La question du choix engendre des théories scientifiques sérieuses, mais totalement loufoques comme un dédoublement de l’Univers à chaque fois que nous ferions un choix.

Mais d’où provient l’énergie pour engendrer un second Univers semblable au premier à la différence près que l’un est constitué de mon choix A et l’autre de mon choix B ?

Par quel mécanisme ce dédoublement est-il produit ? Quel type de choix est un choix valide ou pas pour générer un nouvel Univers ? Lorsqu’on choisit parmi une liste de 200 possibilités, y a-t-il création de 199 autre Univers ?

Les scientifiques qui croient à ce genre de stupidité cherchent une solution dans des directions qui invalideraient toutes les autres théories physiques, dont celle de la conservation de l’énergie et de l’énergie requise pour structurer un Univers depuis ses débuts isotropes jusqu’à un Univers organisé et structuré comme est le nôtre à l’heure actuelle. C’est ni plus ni moins de faire intervenir un Créateur omnipotent, même s’ils se défendent bien de ça.

C’est vrai que la physique quantique pousse notre raison dans ses derniers retranchements, mais je suis convaincu qu’elle ne viole pas la loi de la conservation d’énergie ni la dépense d’énergie requise (entropie) pour créer des structures inhomogènes de plus en plus complexes.
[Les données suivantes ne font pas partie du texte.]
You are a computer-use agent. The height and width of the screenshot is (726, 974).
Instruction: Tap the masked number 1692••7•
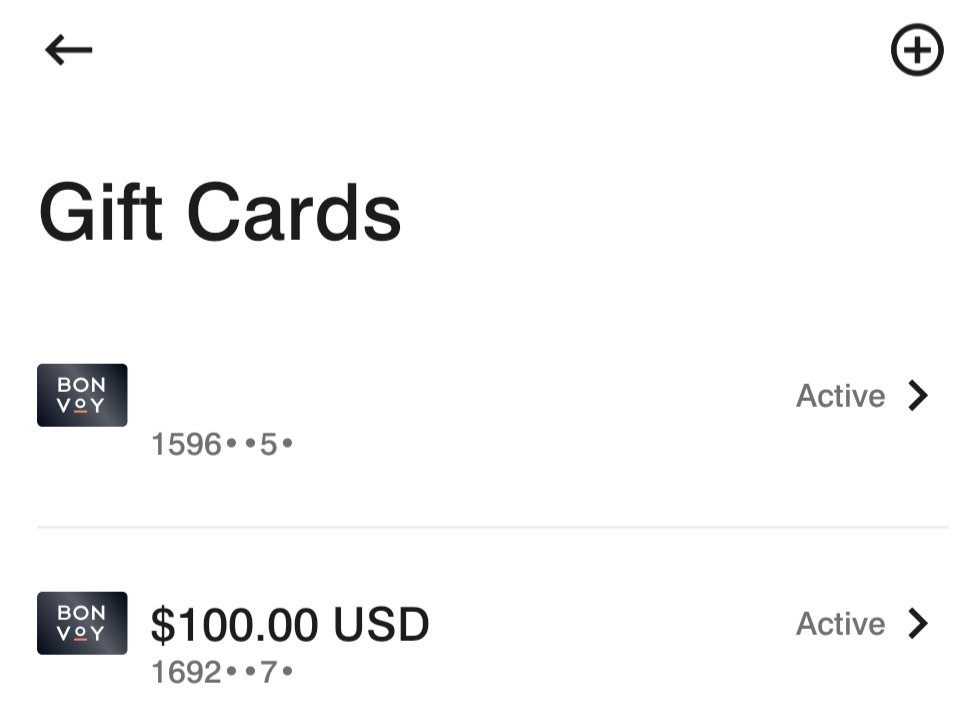[222, 671]
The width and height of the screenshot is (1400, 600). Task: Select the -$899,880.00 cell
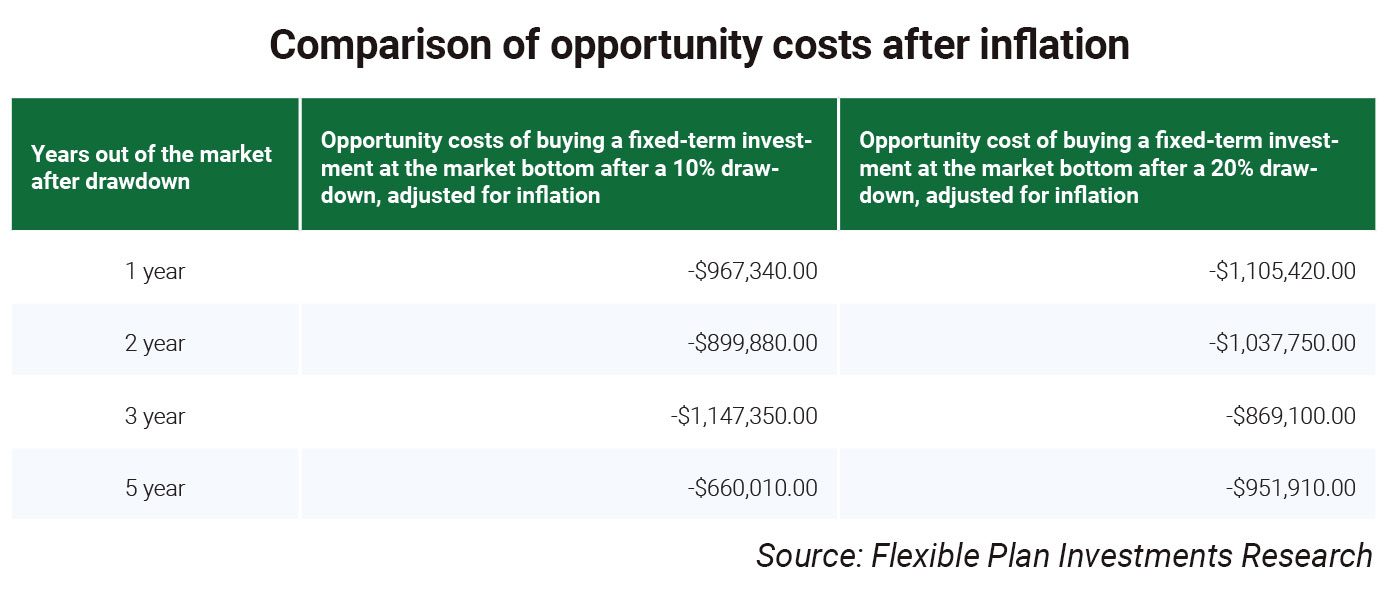coord(753,343)
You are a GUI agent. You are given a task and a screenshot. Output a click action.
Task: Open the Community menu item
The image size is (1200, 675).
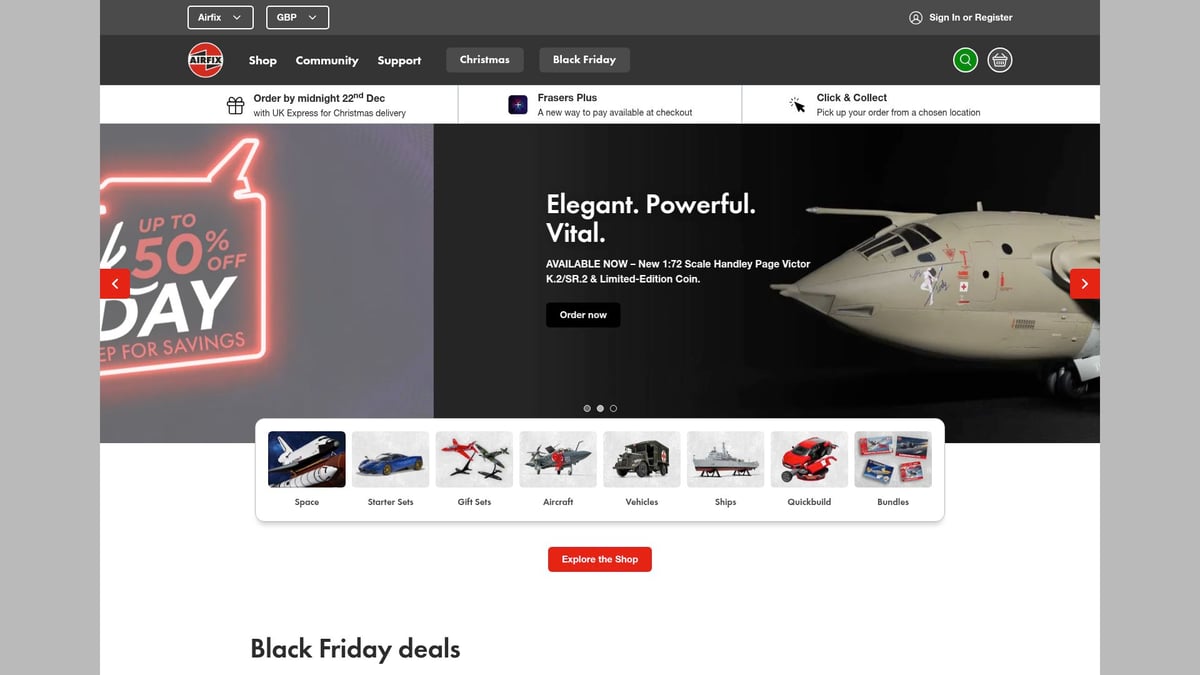pyautogui.click(x=327, y=61)
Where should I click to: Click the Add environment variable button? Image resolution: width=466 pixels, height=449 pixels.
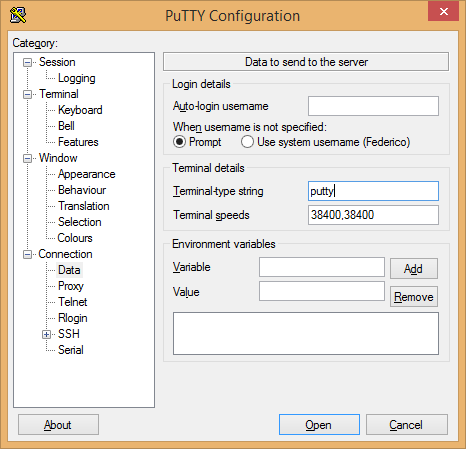click(x=414, y=268)
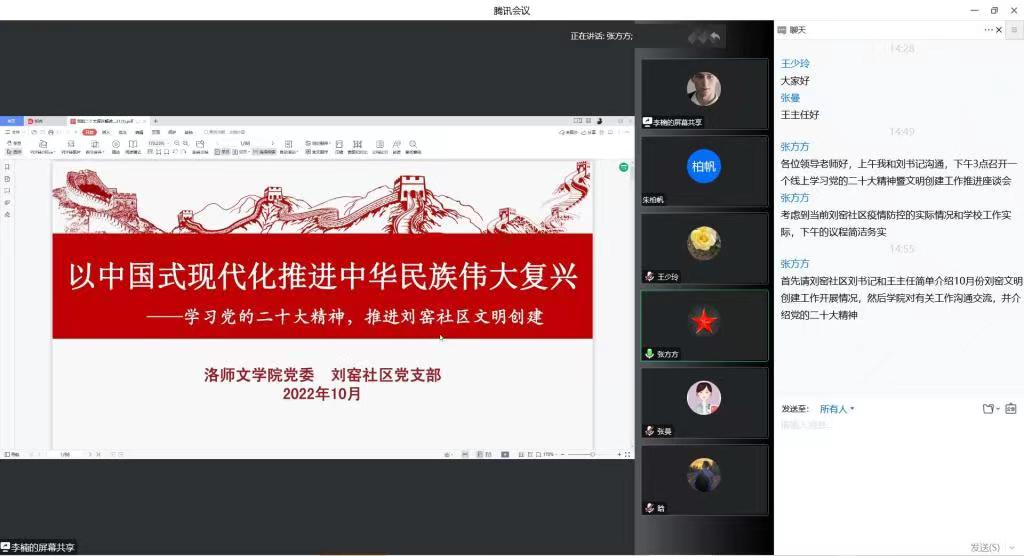
Task: Click the hamburger menu icon beside chat header
Action: click(x=1014, y=30)
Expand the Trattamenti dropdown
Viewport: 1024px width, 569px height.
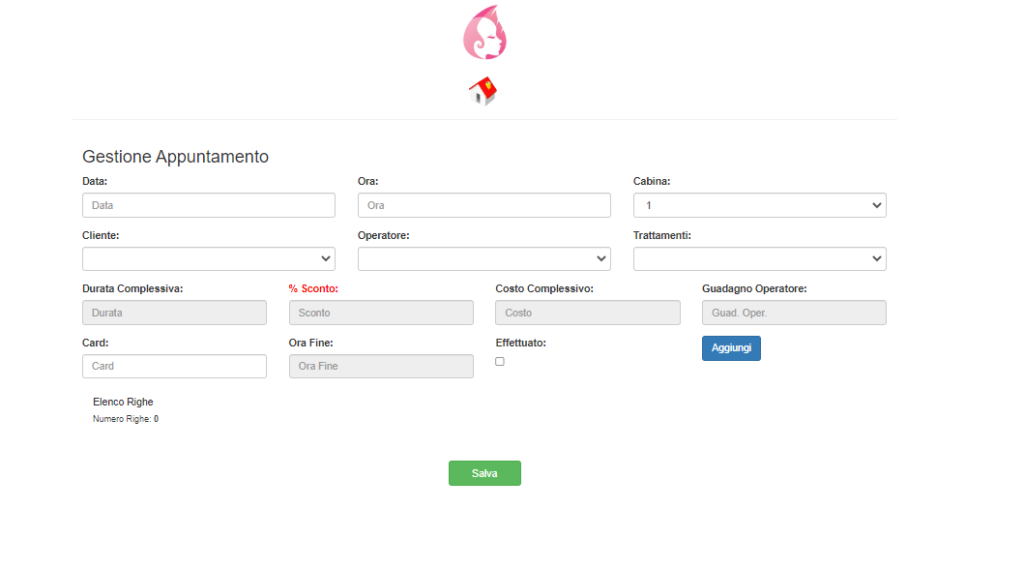(759, 259)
Niels Bohr, l’un des piliers de la physique quantique, avait laissé entendre que la loi de la conservation d’énergie était violable, mais il fut débouté par la mise en place de la théorie de la chromodynamique quantique qui a fini par expliquer ce qui paraissait être une violation de la conservation d’énergie. Faut croire que certains scientifiques s’amusent à réinventer des théories violant pas juste un peu cette loi, mais la violant à des échelles plus qu’astronomiques.